A guide to help you decipher what is credible and what is not.

Frequently Asked Questions (FAQ)

1. Can you determine how credible a website is based on its domain (e.g., .com, .org., .edu, .gov). 

In the earlier days of the Internet domain names (e.g., .com, .org) were generally more meaningful than they are today. Now there is often little distinction between a website with a .com or a .org domain. And while .edu indicates that a webpage is affiliated with an institution of higher education in some capacity, you should look more carefully as what that affiliation is (for example, a personal website of anyone who works or studies at that institution vs. the official website of a research institute affiliated with that institution).
 
In other words, examining a web site domain is one method in a multi-step process in evaluating a web site, but it is not always a gold standard methodology in determining the credibility of a web site.  Just because a web site has an educational domain (.edu) it does not make it more credible than a .com or a .gov.  Using lateral reading techniques introduced in our workshop can help you determine if a website is credible.  In short, there is no shortcut to spot a bad website from a domain alone. Warner Library has a Research Guide dedicated to understanding Wikipedia issues. Click the link below.
 

2. Isn't there a simple checklist I can use to evaluate an online source?
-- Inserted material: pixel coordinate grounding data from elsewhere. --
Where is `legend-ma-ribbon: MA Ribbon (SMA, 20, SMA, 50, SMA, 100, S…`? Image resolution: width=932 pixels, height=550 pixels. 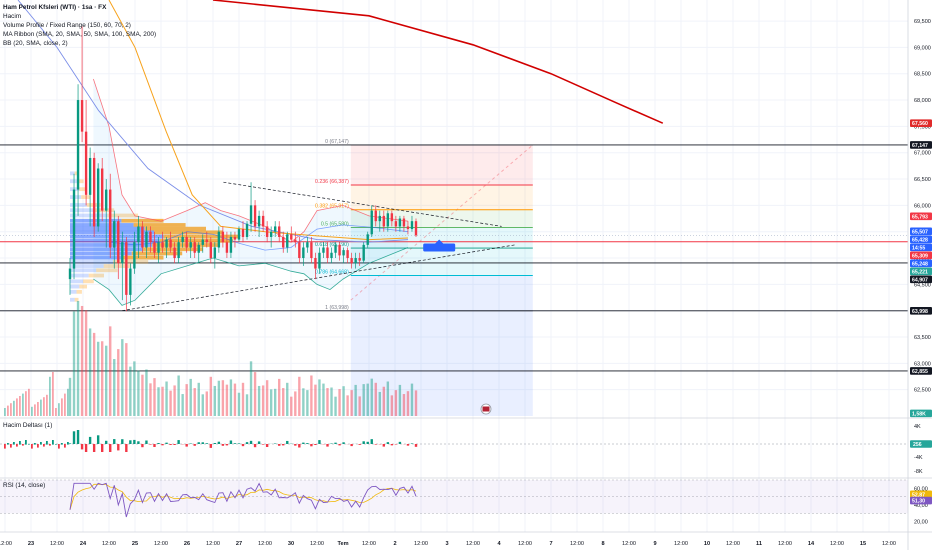 legend-ma-ribbon: MA Ribbon (SMA, 20, SMA, 50, SMA, 100, S… is located at coordinates (80, 34).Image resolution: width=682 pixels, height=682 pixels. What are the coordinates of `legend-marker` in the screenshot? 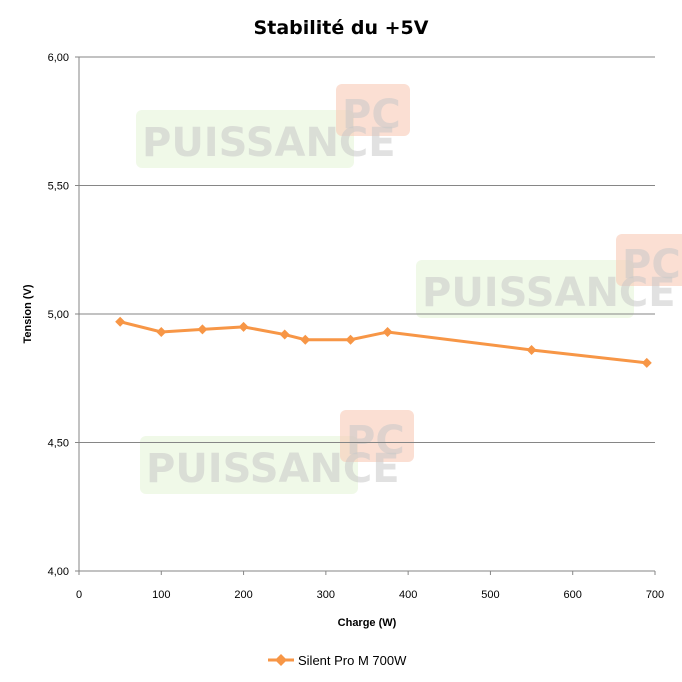 It's located at (281, 660). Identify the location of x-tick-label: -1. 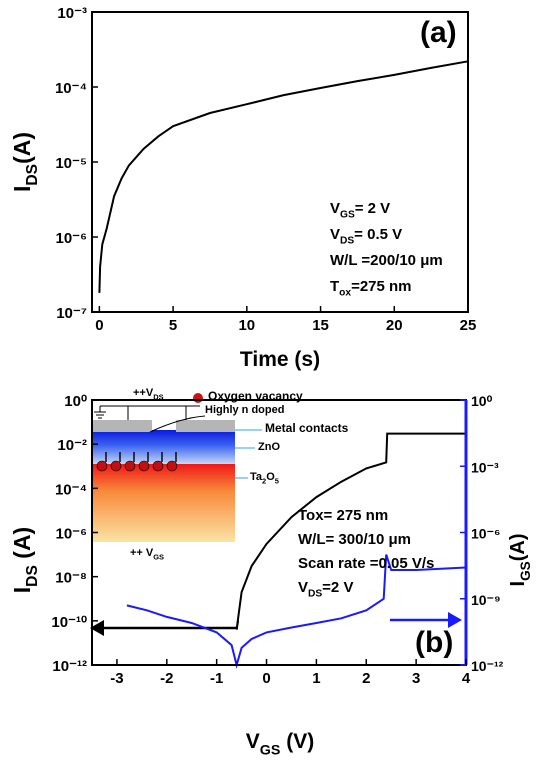
(216, 678).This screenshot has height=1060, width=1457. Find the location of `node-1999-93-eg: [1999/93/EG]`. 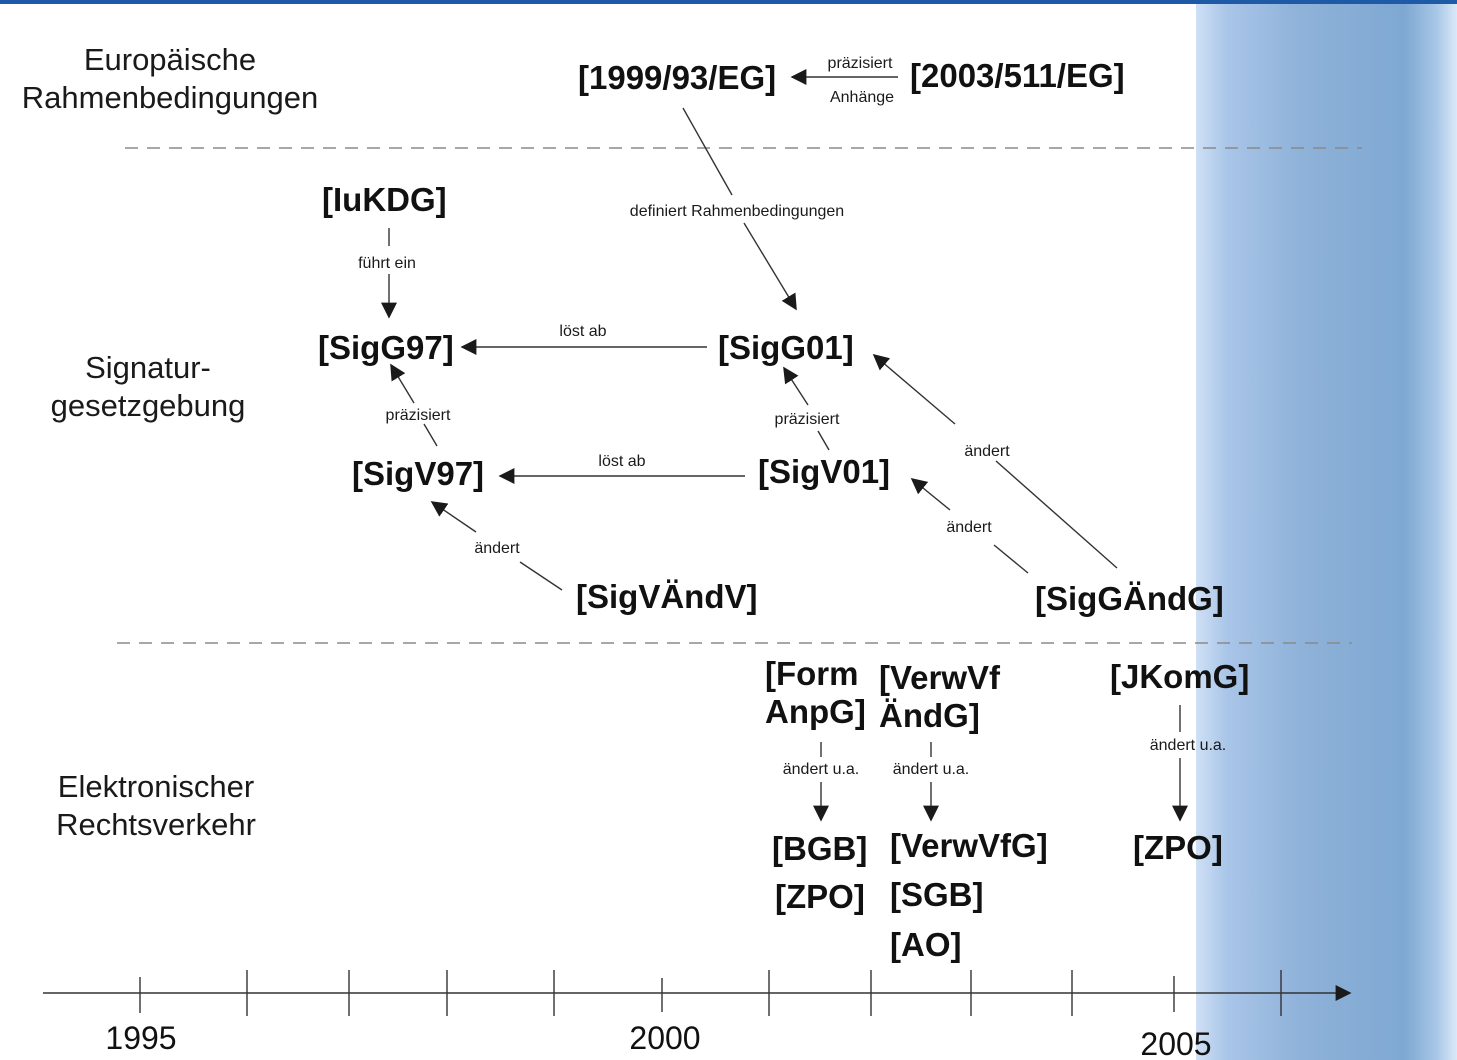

In the past librarians often taught students to employ checklists to determine if web content was reliable. These checklists while helpful often create more questions, and then confusion, then they answer. The SIFT method, while it requires you to think critically, actually makes the process easier and leads to less confusion. Furthermore, we recommend when in doubt have a collaborative conversation with a fellow scholar. Have a peer look at the material, SIFT it, and ask questions. Ultimately, you can always check with your professor.